TASK INSTRUCTIONS:
Print the following entries line for line, without any changes.

(Source records)
++++++++
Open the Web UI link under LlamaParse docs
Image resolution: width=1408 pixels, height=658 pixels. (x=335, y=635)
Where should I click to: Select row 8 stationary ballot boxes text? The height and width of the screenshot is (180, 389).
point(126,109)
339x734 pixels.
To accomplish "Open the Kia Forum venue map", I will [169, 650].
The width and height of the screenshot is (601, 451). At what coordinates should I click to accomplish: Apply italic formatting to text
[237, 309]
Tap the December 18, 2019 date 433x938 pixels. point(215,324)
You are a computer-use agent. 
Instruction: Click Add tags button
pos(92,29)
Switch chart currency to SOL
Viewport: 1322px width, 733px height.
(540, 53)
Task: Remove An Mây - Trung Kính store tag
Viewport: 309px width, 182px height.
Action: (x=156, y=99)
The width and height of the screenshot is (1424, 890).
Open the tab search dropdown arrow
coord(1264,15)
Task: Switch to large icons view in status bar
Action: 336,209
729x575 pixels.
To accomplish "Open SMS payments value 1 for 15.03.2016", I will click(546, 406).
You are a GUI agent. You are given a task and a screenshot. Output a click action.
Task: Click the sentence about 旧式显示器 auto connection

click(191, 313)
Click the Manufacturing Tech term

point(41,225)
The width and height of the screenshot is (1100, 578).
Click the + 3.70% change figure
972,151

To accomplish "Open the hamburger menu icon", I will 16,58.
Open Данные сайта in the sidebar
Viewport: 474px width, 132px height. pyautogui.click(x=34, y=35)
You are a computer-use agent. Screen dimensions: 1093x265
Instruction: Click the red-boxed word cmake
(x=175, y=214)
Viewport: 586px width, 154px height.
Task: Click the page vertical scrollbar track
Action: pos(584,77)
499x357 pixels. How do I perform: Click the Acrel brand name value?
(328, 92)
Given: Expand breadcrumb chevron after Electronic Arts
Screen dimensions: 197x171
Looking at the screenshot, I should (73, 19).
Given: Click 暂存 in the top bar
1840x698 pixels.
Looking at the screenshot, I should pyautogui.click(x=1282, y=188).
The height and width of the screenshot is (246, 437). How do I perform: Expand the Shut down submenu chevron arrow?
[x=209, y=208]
++++++++
SOLUTION TO THIS PROBLEM:
Open the Web UI link under LlamaParse docs
Image resolution: width=1408 pixels, height=658 pixels. (x=335, y=635)
Where should I click to: Select row 8 stationary ballot boxes text? The height and width of the screenshot is (180, 389).
point(126,109)
339x734 pixels.
To accomplish "Open the Kia Forum venue map", I will [169, 650].
The width and height of the screenshot is (601, 451). At what coordinates should I click to accomplish: Apply italic formatting to text
[237, 309]
Tap the December 18, 2019 date 433x938 pixels. point(215,324)
You are a computer-use agent. 
Instruction: Click Add tags button
pos(92,29)
Switch chart currency to SOL
Viewport: 1322px width, 733px height.
(540, 53)
Task: Remove An Mây - Trung Kính store tag
Viewport: 309px width, 182px height.
Action: (x=156, y=99)
The width and height of the screenshot is (1424, 890).
Open the tab search dropdown arrow
coord(1264,15)
Task: Switch to large icons view in status bar
Action: 336,209
729x575 pixels.
To accomplish "Open SMS payments value 1 for 15.03.2016", I will click(546, 406).
You are a GUI agent. You are given a task and a screenshot. Output a click action.
Task: Click the sentence about 旧式显示器 auto connection

click(191, 313)
Click the Manufacturing Tech term

point(41,225)
The width and height of the screenshot is (1100, 578).
Click the + 3.70% change figure
972,151

To accomplish "Open the hamburger menu icon", I will 16,58.
Open Данные сайта in the sidebar
Viewport: 474px width, 132px height. pyautogui.click(x=34, y=35)
You are a computer-use agent. Screen dimensions: 1093x265
Instruction: Click the red-boxed word cmake
(x=175, y=214)
Viewport: 586px width, 154px height.
Task: Click the page vertical scrollbar track
Action: pos(584,77)
499x357 pixels. How do I perform: Click the Acrel brand name value?
(328, 92)
Given: Expand breadcrumb chevron after Electronic Arts
Screen dimensions: 197x171
Looking at the screenshot, I should (73, 19).
Given: Click 暂存 in the top bar
1840x698 pixels.
Looking at the screenshot, I should pyautogui.click(x=1282, y=188).
The height and width of the screenshot is (246, 437). How do I perform: Expand the Shut down submenu chevron arrow?
[x=209, y=208]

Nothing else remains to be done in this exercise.